What is expected —
Put every line of the records below into a JSON list of strings, with one string per line and blank lines left out.

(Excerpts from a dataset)
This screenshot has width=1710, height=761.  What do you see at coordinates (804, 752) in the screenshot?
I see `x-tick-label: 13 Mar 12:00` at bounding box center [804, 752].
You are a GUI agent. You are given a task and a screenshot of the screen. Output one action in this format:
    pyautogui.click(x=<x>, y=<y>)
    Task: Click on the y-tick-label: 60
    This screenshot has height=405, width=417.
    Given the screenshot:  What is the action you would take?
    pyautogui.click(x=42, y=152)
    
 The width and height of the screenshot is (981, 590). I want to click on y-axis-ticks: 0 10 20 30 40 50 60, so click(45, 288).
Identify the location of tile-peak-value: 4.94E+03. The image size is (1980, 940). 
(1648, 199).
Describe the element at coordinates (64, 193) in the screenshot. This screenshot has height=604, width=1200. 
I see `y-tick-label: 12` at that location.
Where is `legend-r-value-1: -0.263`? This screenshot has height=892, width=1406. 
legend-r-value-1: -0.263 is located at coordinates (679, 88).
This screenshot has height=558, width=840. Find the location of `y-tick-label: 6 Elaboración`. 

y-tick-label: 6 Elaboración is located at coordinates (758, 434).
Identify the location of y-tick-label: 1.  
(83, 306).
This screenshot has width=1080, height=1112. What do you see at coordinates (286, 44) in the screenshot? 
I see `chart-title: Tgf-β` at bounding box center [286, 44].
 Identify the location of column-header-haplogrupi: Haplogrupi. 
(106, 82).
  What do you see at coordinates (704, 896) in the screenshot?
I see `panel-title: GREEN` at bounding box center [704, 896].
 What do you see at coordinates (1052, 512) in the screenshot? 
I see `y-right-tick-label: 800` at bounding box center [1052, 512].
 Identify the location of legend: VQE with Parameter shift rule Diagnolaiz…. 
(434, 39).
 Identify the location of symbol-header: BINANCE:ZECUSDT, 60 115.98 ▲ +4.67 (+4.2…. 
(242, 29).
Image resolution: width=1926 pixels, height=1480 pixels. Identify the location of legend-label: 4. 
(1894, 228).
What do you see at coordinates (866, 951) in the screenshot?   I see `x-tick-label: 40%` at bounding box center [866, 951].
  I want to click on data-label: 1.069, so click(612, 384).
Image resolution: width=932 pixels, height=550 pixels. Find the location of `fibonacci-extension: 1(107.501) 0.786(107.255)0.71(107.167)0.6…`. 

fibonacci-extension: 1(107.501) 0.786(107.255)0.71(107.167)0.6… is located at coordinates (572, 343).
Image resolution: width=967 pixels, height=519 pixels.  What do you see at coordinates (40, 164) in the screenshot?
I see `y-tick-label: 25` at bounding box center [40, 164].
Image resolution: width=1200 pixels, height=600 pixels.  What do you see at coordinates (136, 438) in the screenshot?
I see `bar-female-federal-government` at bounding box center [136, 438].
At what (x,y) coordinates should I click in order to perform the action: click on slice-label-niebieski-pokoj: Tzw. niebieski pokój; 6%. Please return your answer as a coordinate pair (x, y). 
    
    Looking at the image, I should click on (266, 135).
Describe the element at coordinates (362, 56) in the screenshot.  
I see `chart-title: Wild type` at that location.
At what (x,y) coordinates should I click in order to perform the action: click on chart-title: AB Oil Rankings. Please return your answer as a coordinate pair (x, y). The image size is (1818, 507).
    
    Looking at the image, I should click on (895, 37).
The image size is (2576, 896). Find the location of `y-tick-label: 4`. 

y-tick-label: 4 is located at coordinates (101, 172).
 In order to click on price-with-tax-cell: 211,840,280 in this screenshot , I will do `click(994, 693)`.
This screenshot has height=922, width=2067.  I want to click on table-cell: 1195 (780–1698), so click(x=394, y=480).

Result for this task —
[
  "This screenshot has width=1710, height=761.  What do you see at coordinates (804, 752) in the screenshot?",
  "I see `x-tick-label: 13 Mar 12:00` at bounding box center [804, 752].",
  "You are a GUI agent. You are given a task and a screenshot of the screen. Output one action in this format:",
  "    pyautogui.click(x=<x>, y=<y>)",
  "    Task: Click on the y-tick-label: 60",
  "    This screenshot has height=405, width=417.",
  "    Given the screenshot:  What is the action you would take?",
  "    pyautogui.click(x=42, y=152)",
  " The width and height of the screenshot is (981, 590). I want to click on y-axis-ticks: 0 10 20 30 40 50 60, so click(45, 288).",
  "Identify the location of tile-peak-value: 4.94E+03. The image size is (1980, 940). ",
  "(1648, 199).",
  "Describe the element at coordinates (64, 193) in the screenshot. This screenshot has height=604, width=1200. ",
  "I see `y-tick-label: 12` at that location.",
  "Where is `legend-r-value-1: -0.263`? This screenshot has height=892, width=1406. ",
  "legend-r-value-1: -0.263 is located at coordinates (679, 88).",
  "This screenshot has height=558, width=840. Find the location of `y-tick-label: 6 Elaboración`. ",
  "y-tick-label: 6 Elaboración is located at coordinates (758, 434).",
  "Identify the location of y-tick-label: 1.  ",
  "(83, 306).",
  "This screenshot has width=1080, height=1112. What do you see at coordinates (286, 44) in the screenshot? ",
  "I see `chart-title: Tgf-β` at bounding box center [286, 44].",
  " Identify the location of column-header-haplogrupi: Haplogrupi. ",
  "(106, 82).",
  "  What do you see at coordinates (704, 896) in the screenshot?",
  "I see `panel-title: GREEN` at bounding box center [704, 896].",
  " What do you see at coordinates (1052, 512) in the screenshot? ",
  "I see `y-right-tick-label: 800` at bounding box center [1052, 512].",
  " Identify the location of legend: VQE with Parameter shift rule Diagnolaiz…. ",
  "(434, 39).",
  " Identify the location of symbol-header: BINANCE:ZECUSDT, 60 115.98 ▲ +4.67 (+4.2…. ",
  "(242, 29).",
  "Image resolution: width=1926 pixels, height=1480 pixels. Identify the location of legend-label: 4. ",
  "(1894, 228).",
  "What do you see at coordinates (866, 951) in the screenshot?   I see `x-tick-label: 40%` at bounding box center [866, 951].",
  "  I want to click on data-label: 1.069, so click(612, 384).",
  "Image resolution: width=932 pixels, height=550 pixels. Find the location of `fibonacci-extension: 1(107.501) 0.786(107.255)0.71(107.167)0.6…`. ",
  "fibonacci-extension: 1(107.501) 0.786(107.255)0.71(107.167)0.6… is located at coordinates (572, 343).",
  "Image resolution: width=967 pixels, height=519 pixels.  What do you see at coordinates (40, 164) in the screenshot?",
  "I see `y-tick-label: 25` at bounding box center [40, 164].",
  "Image resolution: width=1200 pixels, height=600 pixels.  What do you see at coordinates (136, 438) in the screenshot?",
  "I see `bar-female-federal-government` at bounding box center [136, 438].",
  "At what (x,y) coordinates should I click in order to perform the action: click on slice-label-niebieski-pokoj: Tzw. niebieski pokój; 6%. Please return your answer as a coordinate pair (x, y). ",
  "    Looking at the image, I should click on (266, 135).",
  "Describe the element at coordinates (362, 56) in the screenshot.  ",
  "I see `chart-title: Wild type` at that location.",
  "At what (x,y) coordinates should I click in order to perform the action: click on chart-title: AB Oil Rankings. Please return your answer as a coordinate pair (x, y). The image size is (1818, 507).",
  "    Looking at the image, I should click on (895, 37).",
  "The image size is (2576, 896). Find the location of `y-tick-label: 4`. ",
  "y-tick-label: 4 is located at coordinates (101, 172).",
  " In order to click on price-with-tax-cell: 211,840,280 in this screenshot , I will do `click(994, 693)`.",
  "This screenshot has height=922, width=2067.  I want to click on table-cell: 1195 (780–1698), so click(x=394, y=480)."
]